*Required work*:
The full listing should be duplicated word for word.
··· Source material
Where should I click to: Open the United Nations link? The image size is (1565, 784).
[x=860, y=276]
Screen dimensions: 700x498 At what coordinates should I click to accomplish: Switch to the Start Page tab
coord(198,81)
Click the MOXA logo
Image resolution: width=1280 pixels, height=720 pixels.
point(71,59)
······
*Task response*:
Where should I click to: Open the United Nations link? The image size is (1565, 784).
[x=860, y=276]
Screen dimensions: 700x498 At what coordinates should I click to accomplish: Switch to the Start Page tab
coord(198,81)
Click the MOXA logo
Image resolution: width=1280 pixels, height=720 pixels.
point(71,59)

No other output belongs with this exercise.